People make the decision to donate their brain to medical research for a variety of reasons. The decision is a very personal one and can affect each person differently.
“I am a huge supporter of research into Alzheimer’s and other dementias after seeing firsthand the effect it has on people and their families. Deciding to be a brain donor can be an emotional decision, but if my brain can contribute even a small amount to improving our understanding of dementia then it will have been hugely worthwhile. Brain tissue is vital for progress to be made in understanding the devastating diseases that cause dementia and I am happy to be doing my bit to help.”
Chester Guttridge, 87, from Bristol, has signed up to be a brain donor along with his wife Leila, who has Alzheimer’s.
“Losing a loved one to dementia is likened to a long journey where gradually the person we know becomes somebody we still recognise but feel we no longer know. Experiencing the sadness of dementia and needing to do something about it made it an easy decision to donate Dad’s brain to Brains for Dementia Research. In retrospect it has been comforting to know that some small part of Dad has been able to assist in the important research for dementia which we hope will be of benefit to others.”

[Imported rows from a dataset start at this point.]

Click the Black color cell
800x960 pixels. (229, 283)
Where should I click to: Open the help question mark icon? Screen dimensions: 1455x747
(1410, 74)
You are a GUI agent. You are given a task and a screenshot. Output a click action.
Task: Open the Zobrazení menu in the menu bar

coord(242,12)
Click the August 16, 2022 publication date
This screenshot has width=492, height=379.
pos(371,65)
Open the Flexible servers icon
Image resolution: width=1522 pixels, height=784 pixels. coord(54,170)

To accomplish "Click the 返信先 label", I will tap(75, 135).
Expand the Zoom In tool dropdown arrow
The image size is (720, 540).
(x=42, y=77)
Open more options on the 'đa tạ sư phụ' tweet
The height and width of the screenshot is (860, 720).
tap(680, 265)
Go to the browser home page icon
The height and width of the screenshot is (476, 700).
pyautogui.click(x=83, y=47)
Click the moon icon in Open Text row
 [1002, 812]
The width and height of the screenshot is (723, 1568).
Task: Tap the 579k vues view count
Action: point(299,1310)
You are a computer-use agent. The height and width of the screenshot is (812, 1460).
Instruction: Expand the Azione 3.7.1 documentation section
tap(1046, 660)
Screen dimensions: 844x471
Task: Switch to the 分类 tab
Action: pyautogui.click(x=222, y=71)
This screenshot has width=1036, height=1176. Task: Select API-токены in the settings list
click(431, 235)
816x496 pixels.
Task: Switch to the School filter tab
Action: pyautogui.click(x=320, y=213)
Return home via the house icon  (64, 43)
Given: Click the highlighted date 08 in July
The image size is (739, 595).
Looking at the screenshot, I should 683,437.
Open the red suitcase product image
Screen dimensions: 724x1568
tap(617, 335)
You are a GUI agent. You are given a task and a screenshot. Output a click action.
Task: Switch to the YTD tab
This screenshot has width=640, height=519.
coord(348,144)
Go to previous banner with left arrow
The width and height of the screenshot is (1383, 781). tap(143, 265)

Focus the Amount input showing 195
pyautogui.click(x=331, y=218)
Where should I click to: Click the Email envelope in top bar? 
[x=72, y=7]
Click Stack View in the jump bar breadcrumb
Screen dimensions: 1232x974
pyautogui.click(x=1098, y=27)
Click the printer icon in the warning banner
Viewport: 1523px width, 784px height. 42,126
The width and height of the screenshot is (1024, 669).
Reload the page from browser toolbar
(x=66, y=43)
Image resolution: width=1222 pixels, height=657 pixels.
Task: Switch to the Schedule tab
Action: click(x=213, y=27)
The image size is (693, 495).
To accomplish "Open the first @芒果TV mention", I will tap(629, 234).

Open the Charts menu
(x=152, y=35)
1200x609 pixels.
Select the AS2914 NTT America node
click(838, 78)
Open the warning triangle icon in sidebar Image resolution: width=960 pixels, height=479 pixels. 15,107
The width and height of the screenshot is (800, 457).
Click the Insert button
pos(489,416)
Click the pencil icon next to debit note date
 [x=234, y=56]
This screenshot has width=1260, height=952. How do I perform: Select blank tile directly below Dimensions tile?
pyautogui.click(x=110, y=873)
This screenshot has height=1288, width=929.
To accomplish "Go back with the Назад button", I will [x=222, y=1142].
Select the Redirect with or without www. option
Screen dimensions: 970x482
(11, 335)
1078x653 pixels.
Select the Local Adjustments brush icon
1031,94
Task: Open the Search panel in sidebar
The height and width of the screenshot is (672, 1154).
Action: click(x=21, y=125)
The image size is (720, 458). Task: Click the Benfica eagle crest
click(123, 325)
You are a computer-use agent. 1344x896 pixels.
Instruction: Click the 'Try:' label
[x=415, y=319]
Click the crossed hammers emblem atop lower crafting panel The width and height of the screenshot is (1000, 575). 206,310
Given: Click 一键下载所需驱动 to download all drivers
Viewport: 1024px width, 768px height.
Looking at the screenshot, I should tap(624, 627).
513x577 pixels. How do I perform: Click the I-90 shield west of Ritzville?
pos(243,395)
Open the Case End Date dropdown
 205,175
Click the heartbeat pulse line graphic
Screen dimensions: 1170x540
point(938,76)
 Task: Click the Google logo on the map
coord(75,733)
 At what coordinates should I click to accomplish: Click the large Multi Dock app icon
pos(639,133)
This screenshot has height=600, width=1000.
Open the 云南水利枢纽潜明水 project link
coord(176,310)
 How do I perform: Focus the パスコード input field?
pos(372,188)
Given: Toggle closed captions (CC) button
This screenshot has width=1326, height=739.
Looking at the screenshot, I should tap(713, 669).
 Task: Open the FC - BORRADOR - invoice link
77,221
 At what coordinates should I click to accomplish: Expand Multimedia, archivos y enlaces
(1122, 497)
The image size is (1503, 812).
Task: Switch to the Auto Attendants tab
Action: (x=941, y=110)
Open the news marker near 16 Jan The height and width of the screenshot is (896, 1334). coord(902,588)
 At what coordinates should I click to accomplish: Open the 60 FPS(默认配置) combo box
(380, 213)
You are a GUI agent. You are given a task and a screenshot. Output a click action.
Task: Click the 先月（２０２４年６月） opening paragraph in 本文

Andrew Kemp, son of Brian Kemp whose brain was donated to BDR in 2010.
“Not many people realise that brains from people without memory impairment are needed just as much to act as a comparison. For me brain donation is a way of trying to ensure that dementia is conquered so that future families no longer have to deal with its devastating consequences.”
Angela Clayton-Turner from Bromley is signed up to donate her brain to BDR. She lost her husband Ted to Alzheimer’s disease.